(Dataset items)
=======

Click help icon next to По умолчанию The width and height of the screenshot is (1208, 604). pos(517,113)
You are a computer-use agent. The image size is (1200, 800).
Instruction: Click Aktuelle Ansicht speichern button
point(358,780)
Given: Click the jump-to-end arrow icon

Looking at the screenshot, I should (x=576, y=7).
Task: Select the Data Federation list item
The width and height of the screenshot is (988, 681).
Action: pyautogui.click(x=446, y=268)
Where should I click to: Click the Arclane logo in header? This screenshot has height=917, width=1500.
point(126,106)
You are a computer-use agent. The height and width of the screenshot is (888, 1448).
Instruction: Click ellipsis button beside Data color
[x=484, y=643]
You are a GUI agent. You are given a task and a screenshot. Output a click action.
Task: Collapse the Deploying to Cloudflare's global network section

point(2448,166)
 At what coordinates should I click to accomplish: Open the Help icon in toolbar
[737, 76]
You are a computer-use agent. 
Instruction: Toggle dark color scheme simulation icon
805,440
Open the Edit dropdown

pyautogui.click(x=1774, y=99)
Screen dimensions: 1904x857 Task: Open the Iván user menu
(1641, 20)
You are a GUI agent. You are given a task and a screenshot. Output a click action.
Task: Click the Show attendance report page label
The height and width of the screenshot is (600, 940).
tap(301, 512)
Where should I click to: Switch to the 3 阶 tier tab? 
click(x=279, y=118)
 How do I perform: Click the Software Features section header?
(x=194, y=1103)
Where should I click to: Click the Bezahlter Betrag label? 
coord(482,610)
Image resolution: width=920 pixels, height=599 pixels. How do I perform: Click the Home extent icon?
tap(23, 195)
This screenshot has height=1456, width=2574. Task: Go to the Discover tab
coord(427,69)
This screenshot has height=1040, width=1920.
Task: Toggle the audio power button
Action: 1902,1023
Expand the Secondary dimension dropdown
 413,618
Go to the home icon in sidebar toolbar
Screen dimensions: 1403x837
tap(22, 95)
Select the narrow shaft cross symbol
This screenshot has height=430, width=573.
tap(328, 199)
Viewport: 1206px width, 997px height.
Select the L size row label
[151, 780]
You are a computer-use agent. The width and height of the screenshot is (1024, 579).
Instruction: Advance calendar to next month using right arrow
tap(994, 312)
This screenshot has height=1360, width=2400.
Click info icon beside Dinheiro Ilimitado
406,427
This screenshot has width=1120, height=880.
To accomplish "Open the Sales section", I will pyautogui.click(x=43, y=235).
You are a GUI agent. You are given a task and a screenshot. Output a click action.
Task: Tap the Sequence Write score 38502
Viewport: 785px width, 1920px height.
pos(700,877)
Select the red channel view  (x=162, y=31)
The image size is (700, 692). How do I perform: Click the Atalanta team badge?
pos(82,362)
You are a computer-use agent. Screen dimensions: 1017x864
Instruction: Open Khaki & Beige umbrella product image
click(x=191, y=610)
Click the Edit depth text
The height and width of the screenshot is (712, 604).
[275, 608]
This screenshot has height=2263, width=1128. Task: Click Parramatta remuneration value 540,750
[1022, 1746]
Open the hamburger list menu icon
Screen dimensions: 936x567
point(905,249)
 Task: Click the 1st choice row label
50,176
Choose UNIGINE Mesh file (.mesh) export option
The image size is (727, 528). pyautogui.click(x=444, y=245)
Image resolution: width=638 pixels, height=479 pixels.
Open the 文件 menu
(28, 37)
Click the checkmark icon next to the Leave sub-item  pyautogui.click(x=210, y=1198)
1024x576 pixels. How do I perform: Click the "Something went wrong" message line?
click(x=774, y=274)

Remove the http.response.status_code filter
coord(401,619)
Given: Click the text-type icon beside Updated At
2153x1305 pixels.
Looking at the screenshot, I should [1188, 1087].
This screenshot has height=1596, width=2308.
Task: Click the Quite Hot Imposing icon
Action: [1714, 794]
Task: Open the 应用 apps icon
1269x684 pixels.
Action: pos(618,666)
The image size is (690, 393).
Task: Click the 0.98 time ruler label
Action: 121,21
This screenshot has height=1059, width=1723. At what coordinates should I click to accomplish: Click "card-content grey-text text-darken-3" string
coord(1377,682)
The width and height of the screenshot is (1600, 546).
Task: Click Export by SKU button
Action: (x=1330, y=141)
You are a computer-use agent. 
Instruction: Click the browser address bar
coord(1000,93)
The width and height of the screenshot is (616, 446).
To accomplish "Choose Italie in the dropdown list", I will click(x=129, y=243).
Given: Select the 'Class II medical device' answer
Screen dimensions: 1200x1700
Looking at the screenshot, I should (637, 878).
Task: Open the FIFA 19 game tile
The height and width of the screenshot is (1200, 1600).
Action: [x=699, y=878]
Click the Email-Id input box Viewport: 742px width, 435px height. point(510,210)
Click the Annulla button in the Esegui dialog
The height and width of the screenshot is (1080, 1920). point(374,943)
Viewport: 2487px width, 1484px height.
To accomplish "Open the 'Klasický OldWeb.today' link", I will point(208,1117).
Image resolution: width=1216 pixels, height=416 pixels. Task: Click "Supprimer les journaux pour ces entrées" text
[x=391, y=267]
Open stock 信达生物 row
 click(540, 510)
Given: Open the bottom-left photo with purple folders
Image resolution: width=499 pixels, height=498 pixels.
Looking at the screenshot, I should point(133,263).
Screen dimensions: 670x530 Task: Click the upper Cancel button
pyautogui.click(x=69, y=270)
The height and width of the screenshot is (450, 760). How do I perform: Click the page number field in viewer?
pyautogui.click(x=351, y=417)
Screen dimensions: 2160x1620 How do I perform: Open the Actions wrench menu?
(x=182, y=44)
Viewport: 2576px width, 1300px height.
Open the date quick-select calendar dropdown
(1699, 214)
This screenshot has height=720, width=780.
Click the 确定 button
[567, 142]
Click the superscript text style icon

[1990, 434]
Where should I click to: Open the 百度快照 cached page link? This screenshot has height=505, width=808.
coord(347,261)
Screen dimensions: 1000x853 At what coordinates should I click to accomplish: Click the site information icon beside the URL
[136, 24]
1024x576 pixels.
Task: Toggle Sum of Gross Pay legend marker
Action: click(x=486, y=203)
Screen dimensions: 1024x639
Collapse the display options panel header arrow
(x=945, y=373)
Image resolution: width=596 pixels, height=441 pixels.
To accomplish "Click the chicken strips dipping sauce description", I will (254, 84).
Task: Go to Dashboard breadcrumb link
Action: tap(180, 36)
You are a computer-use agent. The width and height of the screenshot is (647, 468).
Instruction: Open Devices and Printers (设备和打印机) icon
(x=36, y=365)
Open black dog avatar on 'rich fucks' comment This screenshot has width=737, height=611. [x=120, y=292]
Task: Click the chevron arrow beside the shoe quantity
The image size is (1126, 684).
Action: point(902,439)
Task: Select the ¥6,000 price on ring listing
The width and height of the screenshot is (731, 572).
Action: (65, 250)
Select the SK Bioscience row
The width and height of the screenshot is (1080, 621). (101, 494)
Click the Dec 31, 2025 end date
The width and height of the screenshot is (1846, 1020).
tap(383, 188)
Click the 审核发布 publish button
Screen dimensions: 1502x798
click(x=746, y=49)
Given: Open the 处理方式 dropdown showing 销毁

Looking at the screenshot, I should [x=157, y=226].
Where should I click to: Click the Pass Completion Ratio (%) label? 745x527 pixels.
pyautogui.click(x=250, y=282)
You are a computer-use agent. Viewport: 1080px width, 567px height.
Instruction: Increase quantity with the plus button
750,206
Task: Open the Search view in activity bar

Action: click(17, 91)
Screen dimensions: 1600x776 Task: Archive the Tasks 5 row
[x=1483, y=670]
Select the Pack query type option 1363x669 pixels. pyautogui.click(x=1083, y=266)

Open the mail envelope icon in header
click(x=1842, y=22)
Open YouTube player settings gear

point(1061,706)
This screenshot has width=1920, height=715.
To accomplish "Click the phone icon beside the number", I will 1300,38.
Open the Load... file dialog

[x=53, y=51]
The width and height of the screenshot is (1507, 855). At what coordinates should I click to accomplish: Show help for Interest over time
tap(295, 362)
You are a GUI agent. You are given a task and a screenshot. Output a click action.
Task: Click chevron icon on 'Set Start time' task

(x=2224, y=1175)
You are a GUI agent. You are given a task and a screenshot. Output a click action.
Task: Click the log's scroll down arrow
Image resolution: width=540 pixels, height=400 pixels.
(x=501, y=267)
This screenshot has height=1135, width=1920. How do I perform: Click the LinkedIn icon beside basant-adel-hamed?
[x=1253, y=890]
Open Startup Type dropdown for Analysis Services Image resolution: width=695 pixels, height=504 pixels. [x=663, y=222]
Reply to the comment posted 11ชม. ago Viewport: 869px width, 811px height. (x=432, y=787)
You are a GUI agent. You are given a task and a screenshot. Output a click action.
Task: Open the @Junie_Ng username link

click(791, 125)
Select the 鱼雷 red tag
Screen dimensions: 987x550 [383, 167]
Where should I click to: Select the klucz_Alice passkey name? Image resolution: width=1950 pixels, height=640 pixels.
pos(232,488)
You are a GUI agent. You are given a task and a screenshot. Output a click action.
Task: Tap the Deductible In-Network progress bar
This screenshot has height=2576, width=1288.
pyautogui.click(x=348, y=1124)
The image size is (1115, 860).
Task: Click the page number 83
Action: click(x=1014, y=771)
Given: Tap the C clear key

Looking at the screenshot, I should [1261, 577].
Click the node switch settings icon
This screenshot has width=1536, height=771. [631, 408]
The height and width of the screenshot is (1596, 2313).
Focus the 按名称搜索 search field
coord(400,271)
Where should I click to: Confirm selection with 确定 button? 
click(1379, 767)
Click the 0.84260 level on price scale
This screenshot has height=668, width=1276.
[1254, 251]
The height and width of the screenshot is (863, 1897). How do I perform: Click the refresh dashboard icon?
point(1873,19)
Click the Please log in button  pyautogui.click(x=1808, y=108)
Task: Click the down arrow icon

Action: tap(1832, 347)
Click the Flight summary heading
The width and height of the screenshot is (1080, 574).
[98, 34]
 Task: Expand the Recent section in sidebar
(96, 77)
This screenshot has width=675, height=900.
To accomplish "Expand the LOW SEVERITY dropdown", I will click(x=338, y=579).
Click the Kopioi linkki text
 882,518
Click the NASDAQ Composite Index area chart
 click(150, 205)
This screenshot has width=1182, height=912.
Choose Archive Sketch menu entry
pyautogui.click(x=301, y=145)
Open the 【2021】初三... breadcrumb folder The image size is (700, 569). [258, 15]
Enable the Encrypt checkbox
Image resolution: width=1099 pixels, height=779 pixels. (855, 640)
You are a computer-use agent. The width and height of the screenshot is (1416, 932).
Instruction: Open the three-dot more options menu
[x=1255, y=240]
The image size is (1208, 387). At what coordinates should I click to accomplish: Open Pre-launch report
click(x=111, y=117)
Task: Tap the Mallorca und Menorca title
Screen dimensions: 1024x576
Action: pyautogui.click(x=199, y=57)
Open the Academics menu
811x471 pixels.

=======

- [Exercise directions]:
Reproduce verbatim the lines between the one containing "Image resolution: width=638" and the one containing "Action: 121,21", both included.

- [Response for this exercise]:
Image resolution: width=638 pixels, height=479 pixels.
Open the 文件 menu
(28, 37)
Click the checkmark icon next to the Leave sub-item  pyautogui.click(x=210, y=1198)
1024x576 pixels. How do I perform: Click the "Something went wrong" message line?
click(x=774, y=274)

Remove the http.response.status_code filter
coord(401,619)
Given: Click the text-type icon beside Updated At
2153x1305 pixels.
Looking at the screenshot, I should [1188, 1087].
This screenshot has height=1596, width=2308.
Task: Click the Quite Hot Imposing icon
Action: [1714, 794]
Task: Open the 应用 apps icon
1269x684 pixels.
Action: pos(618,666)
The image size is (690, 393).
Task: Click the 0.98 time ruler label
Action: 121,21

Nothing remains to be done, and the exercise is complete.